[TASK]
Your task is to work out how many lines in the data include the word "dropdown". Reply with the number alone.

[INFORMATION SUPPLIED]

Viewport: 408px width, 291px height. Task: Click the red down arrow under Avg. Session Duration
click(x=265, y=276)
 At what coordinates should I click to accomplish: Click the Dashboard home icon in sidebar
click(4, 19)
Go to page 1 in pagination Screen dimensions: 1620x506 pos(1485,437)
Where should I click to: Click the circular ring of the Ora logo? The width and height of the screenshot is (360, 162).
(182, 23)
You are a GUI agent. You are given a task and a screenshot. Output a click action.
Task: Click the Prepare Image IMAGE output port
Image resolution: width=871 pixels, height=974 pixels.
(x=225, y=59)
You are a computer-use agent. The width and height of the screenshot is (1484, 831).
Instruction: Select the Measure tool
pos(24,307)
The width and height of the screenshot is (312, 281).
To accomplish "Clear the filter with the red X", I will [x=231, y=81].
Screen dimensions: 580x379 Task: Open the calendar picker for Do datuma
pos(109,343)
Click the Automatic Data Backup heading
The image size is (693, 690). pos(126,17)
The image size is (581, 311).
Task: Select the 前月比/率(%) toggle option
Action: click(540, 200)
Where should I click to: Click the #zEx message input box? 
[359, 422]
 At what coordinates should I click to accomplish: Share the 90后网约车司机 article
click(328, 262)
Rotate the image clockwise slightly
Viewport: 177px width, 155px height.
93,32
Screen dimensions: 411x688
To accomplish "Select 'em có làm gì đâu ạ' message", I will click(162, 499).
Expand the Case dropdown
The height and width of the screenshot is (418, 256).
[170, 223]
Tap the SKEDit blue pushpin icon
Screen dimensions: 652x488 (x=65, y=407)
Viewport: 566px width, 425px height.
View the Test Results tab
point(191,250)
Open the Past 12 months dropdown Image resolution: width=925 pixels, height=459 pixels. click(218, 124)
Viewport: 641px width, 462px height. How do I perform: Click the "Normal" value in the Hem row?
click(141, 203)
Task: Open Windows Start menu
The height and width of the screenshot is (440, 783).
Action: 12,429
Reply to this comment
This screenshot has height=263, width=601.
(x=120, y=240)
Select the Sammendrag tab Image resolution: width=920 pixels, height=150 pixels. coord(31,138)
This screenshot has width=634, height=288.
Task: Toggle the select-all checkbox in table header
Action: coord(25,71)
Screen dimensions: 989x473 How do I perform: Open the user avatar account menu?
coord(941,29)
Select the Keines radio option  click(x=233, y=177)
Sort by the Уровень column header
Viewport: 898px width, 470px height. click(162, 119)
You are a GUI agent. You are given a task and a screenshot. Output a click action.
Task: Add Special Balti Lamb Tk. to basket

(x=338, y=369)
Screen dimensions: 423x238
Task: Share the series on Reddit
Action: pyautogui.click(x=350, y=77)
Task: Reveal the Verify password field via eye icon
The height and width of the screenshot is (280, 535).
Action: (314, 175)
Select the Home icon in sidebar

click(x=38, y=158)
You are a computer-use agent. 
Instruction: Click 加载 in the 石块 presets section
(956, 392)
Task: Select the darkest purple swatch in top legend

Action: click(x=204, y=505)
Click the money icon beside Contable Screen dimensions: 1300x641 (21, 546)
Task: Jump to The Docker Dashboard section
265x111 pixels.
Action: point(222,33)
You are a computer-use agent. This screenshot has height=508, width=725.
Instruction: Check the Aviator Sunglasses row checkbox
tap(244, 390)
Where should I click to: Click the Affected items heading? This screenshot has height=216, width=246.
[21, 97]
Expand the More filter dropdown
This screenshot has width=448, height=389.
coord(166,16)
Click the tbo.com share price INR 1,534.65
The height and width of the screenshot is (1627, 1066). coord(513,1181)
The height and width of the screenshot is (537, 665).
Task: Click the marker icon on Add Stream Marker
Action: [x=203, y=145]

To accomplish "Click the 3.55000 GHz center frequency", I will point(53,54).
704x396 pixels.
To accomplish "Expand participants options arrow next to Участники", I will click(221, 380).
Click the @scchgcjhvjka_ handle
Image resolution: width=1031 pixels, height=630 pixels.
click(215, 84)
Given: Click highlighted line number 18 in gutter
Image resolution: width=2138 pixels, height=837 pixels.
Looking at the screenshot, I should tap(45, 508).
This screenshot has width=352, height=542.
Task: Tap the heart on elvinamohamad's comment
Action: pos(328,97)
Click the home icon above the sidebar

[OUTPUT]
3